Pode reescrever o trecho da resenha começando em "De forma intimista" e indo até "Seamus, bom garoto!).", substituindo "cachorro" por "cão"?

DOCUMENTO DE ORIGEM ::
────────

Pouco a pouco, o roteiro já nos apresenta o motivo de Finch: está morrendo após ter comido um alimento cheio de radiação, e quer treinar seu amigo robô para cuidar de seu cão uma vez que ele, Finch, partir para outro plano.
A direção cuidadosa de Miguel Sapochnick – cuja filmografia é centrada em séries como House e Game Of Thrones – nos mostra um Hanks extremamente confiante em suas habilidades de sobrevivência; como um homem que há muito se adaptou à sua realidade distópica.
Com a vinda de uma grande tempestade, é hora de partir.
Pé na Estrada
Quando os três amigos improváveis – um humano moribundo, um cachorro e um robô – partem para São Francisco, na tentativa de escapar dos perigos iminentes, é que o filme ganha corpo.
De forma intimista e bem-humorada, o filme faz a aposta correta, e centra sua narrativa no treinamento do robô – que agora se chama Jeff – para que consiga manter vivo o cachorro de Finch.
É com essa dinâmica que o roteiro consegue estabelecer (muito bem, diga-se) o nível de profundidade dos outros personagens que dividem a cena com Hanks – Jeff (com a voz de Caleb Landry Jones), um objeto teoricamente inanimado, e Goodyear (o cãozinho Seamus, bom garoto!).
Intimista vs. Expansivo
O grande mérito do longa é evitar ao máximo tornar-se apenas um filme sobre apocalipse. Vai além de um filme sobre sobrevivência também; é, acima de tudo, uma obra sobre tentar manter conexões emocionais, mesmo quando o próprio estado do mundo não dá as melhores condições para isso.
Atribuo parte desse êxito à direção de Sapochnick. Talvez por ser um diretor de séries – onde há por vezes cuidado para ser sintético, e outras, uma necessidade de trabalhar os personagens –, o diretor consegue dar foco aos diálogos e às atuações.
Isto é, não há no filme, como é de praxe em obras sobre o tema, um apoio em cenas de ação, perigo ou desespero; torna-se muito mais um longa sobre a relação entre os três personagens e uma alegoria da vida, que qualquer outra coisa.

────────

DADOS FORNECIDOS ::
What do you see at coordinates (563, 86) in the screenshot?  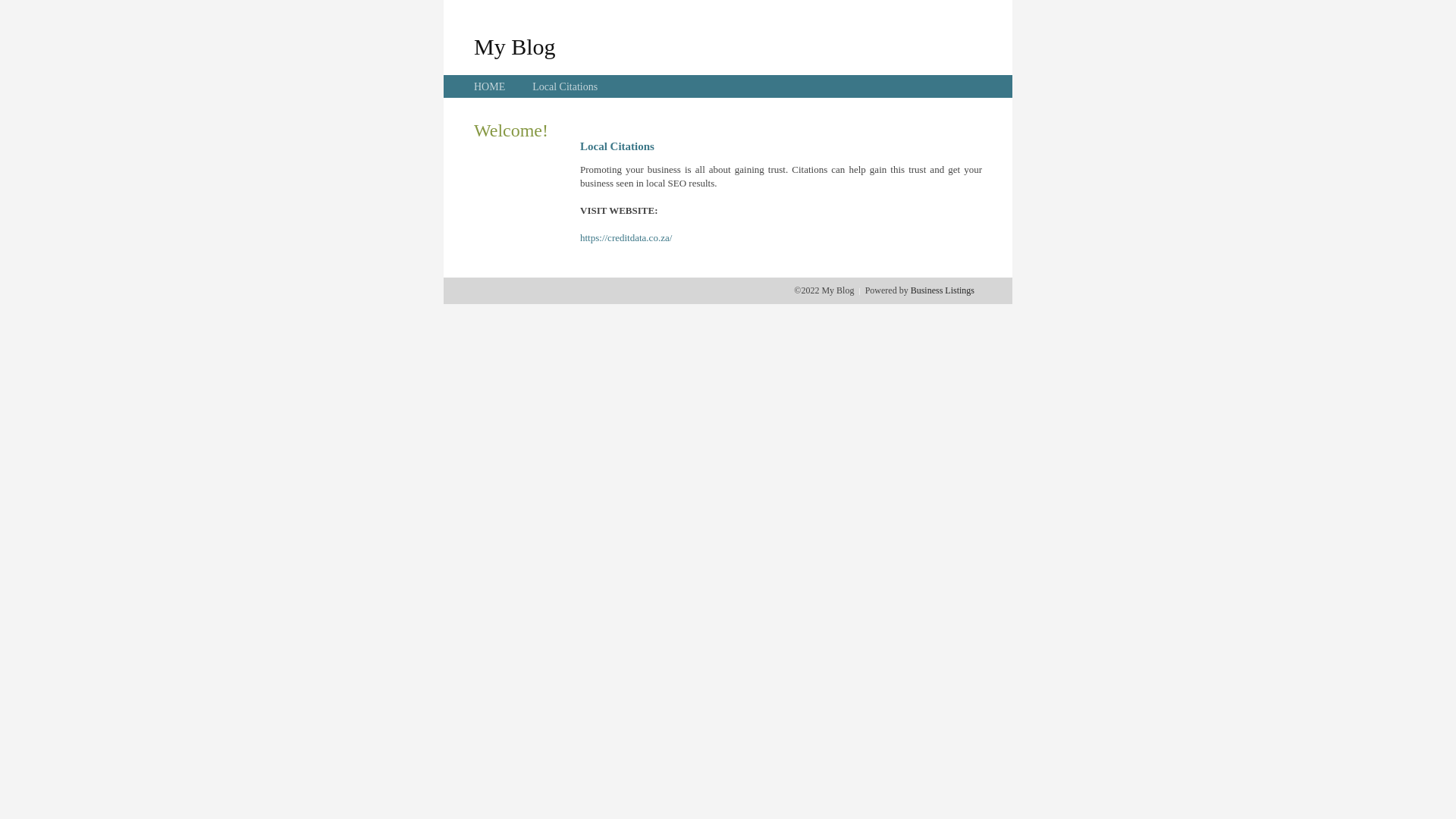 I see `'Local Citations'` at bounding box center [563, 86].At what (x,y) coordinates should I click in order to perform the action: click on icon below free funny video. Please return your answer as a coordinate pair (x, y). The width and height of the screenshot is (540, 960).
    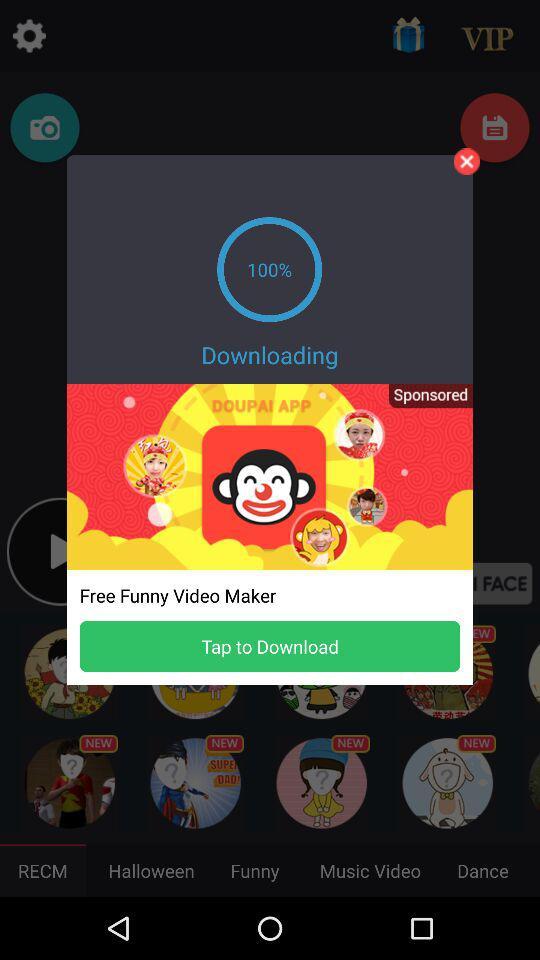
    Looking at the image, I should click on (270, 645).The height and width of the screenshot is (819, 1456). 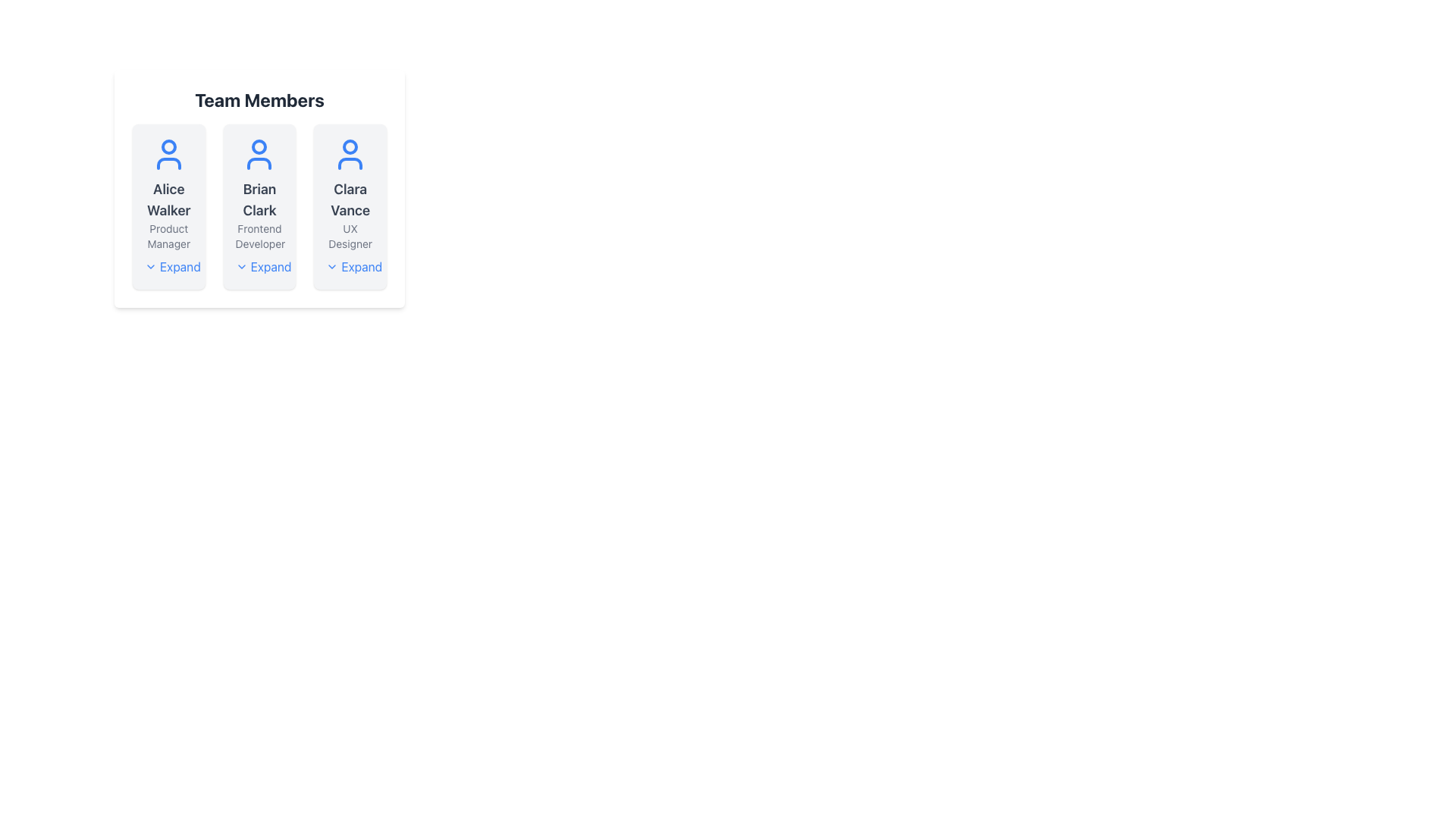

────────

RESULTADO DA TAREFA ::
De forma intimista e bem-humorada, o filme faz a aposta correta, e centra sua narrativa no treinamento do robô – que agora se chama Jeff – para que consiga manter vivo o cão de Finch.
É com essa dinâmica que o roteiro consegue estabelecer (muito bem, diga-se) o nível de profundidade dos outros personagens que dividem a cena com Hanks – Jeff (com a voz de Caleb Landry Jones), um objeto teoricamente inanimado, e Goodyear (o cãozinho Seamus, bom garoto!).